The U.S. Cybersecurity and Infrastructure Security Agency (CISA) has published research looking into 172 key open-source projects and whether they are susceptible to memory flaws.
The report, cosigned by CISA, the Federal Bureau of Investigation (FBI), as well as Australian (ASD, ACSC) and Canadian organizations (CCCS), is a follow-up to the 'Case for Memory Safe Roadmaps' released in December 2023, aimed at raising awareness about the importance of memory-safe code.
Memory safety
Memory-safe languages are programming languages designed to prevent common memory-related errors such as buffer overflows, use-after-free, and other types of memory corruption.
They achieve this by managing memory automatically instead of relying on the programmer to implement safe memory allocation and deallocation mechanisms.
A modern example of a safe language system is Rust's borrow checker, which eliminates data races. Other languages like Golang, Java, C#, and Python manage memory through garbage collection, automatically reclaiming freed memory to prevent exploitation.

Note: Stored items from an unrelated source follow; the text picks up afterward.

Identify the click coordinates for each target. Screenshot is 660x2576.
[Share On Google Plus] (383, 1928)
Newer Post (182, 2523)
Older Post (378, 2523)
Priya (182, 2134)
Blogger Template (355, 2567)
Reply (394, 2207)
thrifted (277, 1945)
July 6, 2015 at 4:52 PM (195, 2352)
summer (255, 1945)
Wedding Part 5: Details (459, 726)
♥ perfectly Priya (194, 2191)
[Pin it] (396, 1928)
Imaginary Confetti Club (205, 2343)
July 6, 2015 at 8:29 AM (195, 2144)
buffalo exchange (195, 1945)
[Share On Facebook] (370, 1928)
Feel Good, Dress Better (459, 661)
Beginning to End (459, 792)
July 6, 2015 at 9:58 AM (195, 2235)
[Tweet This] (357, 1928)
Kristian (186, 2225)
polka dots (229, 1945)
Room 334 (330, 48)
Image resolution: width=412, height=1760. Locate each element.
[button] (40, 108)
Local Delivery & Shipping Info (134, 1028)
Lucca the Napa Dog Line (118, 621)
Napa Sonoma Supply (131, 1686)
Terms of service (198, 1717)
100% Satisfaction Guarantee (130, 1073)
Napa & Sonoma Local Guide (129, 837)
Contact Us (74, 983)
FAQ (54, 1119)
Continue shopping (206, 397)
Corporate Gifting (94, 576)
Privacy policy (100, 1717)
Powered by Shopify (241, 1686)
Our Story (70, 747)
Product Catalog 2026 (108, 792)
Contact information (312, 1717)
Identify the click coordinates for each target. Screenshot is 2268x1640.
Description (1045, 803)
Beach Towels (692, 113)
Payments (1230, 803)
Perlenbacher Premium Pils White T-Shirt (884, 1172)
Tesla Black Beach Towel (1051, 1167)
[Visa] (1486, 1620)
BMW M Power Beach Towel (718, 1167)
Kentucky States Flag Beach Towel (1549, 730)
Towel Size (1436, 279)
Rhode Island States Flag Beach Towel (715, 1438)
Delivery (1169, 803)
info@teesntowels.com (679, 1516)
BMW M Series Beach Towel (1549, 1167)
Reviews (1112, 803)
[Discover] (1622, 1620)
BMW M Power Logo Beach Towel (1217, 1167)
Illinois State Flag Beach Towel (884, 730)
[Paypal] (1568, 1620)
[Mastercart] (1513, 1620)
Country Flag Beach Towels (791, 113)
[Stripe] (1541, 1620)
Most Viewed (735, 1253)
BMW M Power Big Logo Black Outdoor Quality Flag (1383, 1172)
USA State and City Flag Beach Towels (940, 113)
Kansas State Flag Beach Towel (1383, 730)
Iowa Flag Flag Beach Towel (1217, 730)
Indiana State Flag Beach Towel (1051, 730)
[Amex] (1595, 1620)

Memory-unsafe languages are those that do not provide built-in memory management mechanisms, burdening the developer with this responsibility and increasing the likelihood of errors. Examples of such cases are C, C++, Objective-C, Assembly, Cython, and D.
Widely used open-source code unsafe
The report presents research examining 172 broadly deployed open-source projects, finding that over half contain memory-unsafe code.
Key findings presented in the report are summarized as follows:
- 52% of critical open-source projects analyzed contain code written in memory-unsafe languages.
- 55% of the total lines of code (LoC) across these projects are written in memory-unsafe languages.
- The largest projects are disproportionately written in memory-unsafe languages.
- Of the ten largest projects by total LoC, each has a proportion of memory-unsafe LoC above 26%.
- The median proportion of memory-unsafe LoC in these large projects is 62.5%, with four projects exceeding 94%.
- Even projects written in memory-safe languages often depend on components written in memory-unsafe languages.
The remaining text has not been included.